Neen, revolutie is radicale omverwerping, opstand tegen de gegeven verhoudingen en de bestaande ordening, is de poging om deze omver te werpen, om een nieuw recht in haar plaats te stellen. Revolutie is opstand tegen het geldende recht en de heersende macht. Behoort daarom echter niets anders dan vernietiging en gewelddadigheid tot haar wezen? Is elke geslaagde muiterij, elke door de massa geprobeerde staatsgreep een revolutie? Afgezien daarvan, dat begripsbepalingen altijd tot op zekere hoogte een kwestie van willekeur zijn, zal het antwoord al naar de persoonlijke waardering verschillend uitvallen. Wie de opstand zonder meer verdoemt zal geen principieel verschil tussen muiterij en revolutie erkennen, zal slechts naar de diepte van de schok en de breedte van de werking het ene of het andere woord verkiezen. Wien orde op zichzelf, rust op zichzelf, voortgang op de platgetreden paden zonder meer waarden zijn, vermag hier wellicht geen onderscheid te ontdekken, dat degene ziet. die door de uiterlijke vorm van de gebeurtenissen tot de drijvende impulsen doordringt, hier de levende stroom der geschiedenis voelt en de openbaring niet alleen van de wetten, maar van de zin van de wereld hier ontdekt. Voor hem zijn revoluties de grote crises in de ontwikkeling van de mensheid, waarin een verborgen lijden tot plotselinge uitbarsting komt, zijn een koorts die het gehele volksorganisme doet beven, die vaak slechts onder het pijnlijkst huiveren de zieke kiemen uit kan stoten.

Revolutie is het doen springen van granietrotsen waarin het leven zelf, omdat het leven is, de boorgaten gedreven heeft, is de strijd van het leven tegen de tot steen geworden geschiedenis. Revoluties zijn de krampachtige bewegingen en trekkingen, waaronder zich een nieuwe rangorde van de maatschappelijke standen, een nieuw recht, ja een nieuwe cultuur uit de schoot van het bestaande vrij worstelen.

Zo is het wezen van de revolutie. Het wezen van de jeugd echter is het, om revolutionair te zijn, in opstand te komen tegen de engheid en de eenzijdigheid der overerfde vaste normen en vormen. Haar taak is het, het gewordene aan het wordende te offeren, het bestaande in te ruilen tegen iets dat niet is, nog niet is, het heden ter wille van de toekomst op het spel te zetten, tegenover de geschreven rechtsregels het eeuwige recht van de levenden mens te verkondigen. Altijd, in literatuur, filosofie of politiek was de jeugd de draagster van een nieuwe, voorwaarts dragende en voorwaarts stormende geest, steeds was echte jeugd revolutionair.

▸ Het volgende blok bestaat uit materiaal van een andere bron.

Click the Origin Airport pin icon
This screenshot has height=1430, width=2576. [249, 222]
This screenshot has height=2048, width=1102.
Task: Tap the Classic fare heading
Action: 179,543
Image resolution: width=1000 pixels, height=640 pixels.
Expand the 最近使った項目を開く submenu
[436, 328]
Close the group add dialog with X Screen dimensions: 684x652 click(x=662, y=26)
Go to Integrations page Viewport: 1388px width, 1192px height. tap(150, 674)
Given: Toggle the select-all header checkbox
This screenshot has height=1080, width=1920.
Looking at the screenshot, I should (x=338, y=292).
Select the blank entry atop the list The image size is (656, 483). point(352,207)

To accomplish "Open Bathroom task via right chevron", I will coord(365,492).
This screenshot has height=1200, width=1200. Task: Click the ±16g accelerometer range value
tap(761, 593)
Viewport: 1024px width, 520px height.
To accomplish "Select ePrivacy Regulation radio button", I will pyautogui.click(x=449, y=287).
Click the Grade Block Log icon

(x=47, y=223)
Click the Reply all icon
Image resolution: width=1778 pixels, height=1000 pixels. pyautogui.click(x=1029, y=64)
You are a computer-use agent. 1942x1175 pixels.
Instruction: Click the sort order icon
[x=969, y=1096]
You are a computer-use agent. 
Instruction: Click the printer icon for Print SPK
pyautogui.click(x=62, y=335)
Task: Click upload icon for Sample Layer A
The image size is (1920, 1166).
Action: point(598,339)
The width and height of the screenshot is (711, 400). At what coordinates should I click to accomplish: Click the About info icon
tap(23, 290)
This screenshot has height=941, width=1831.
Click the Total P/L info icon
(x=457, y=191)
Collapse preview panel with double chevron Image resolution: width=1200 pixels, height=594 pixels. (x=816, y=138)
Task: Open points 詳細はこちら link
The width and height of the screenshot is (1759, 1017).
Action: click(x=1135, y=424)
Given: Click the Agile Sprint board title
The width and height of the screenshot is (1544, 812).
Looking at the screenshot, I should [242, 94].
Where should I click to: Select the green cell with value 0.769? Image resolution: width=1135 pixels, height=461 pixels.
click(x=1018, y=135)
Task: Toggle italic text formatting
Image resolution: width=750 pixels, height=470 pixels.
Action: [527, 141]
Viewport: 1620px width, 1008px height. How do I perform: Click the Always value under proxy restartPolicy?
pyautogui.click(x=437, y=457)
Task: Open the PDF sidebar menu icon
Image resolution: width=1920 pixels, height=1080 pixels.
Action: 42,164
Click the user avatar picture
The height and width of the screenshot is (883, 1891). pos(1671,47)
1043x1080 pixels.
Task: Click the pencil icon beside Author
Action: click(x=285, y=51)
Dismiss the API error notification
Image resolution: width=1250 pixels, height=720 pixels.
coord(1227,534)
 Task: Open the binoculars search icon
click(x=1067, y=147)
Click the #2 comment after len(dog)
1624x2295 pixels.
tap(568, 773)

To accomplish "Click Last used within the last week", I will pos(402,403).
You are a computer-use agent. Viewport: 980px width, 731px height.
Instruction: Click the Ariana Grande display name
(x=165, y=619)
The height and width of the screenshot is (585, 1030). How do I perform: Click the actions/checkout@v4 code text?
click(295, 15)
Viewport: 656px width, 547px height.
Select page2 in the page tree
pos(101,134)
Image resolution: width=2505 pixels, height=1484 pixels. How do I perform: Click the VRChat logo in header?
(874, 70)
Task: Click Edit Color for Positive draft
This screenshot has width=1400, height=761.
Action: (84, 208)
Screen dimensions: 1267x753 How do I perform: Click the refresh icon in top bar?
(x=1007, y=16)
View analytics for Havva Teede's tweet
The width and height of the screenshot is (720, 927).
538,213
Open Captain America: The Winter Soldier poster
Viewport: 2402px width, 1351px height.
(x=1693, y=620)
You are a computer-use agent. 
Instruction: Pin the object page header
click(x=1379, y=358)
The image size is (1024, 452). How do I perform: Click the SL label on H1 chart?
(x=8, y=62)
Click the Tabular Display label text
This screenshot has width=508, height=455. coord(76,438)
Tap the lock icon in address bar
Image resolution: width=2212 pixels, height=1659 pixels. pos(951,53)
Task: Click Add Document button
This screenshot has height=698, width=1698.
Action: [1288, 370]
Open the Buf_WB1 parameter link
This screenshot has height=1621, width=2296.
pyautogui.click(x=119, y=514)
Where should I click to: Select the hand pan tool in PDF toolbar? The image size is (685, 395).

Zo ligt de verwantschap van revolutie en jeugd, de betekenis der revolutie voor de jeugd en van de jeugd voor de revolutie voor de hand. Weliswaar hebben revolutionaire geest en politieke revolutie zo veel en zo weinig met elkaar te maken als innerlijke gezíndheid en bepaald uiterlijk handelen, toch zijn zij met elkaar verbonden als werk en geloof.

Wel vloeit het werk uiteraard voort uit de gezindheid, wel is het haar uitdrukking en haar uitwerking. Maar hóe zij zich uitwerkt, in welke vormen zij zich voordoet, welke bijzondere doeleinden zij zich stelt, hangt af van de uiterlijke omstandigheden, van de gegeven stand van zaken, van de politieke mogelijkheden en de zedelijke noodzaken. Er zijn tijden waarin een revolutie nog niet mogelijk is, er zijn tijden waarin zij niet nodig is en waarin de evolutie het werk der revolutionaire gezíndheid wordt. Er zijn gevallen waarin aan het ingrijpen in het politieke leven niet te ontkomen valt.

Wij staan vandaag te midden van zo’n catastrofale ontwikkeling. Welke houding wij daartegenover aannemen zal daarvan afhangen, hoe en wie wij zelf zijn.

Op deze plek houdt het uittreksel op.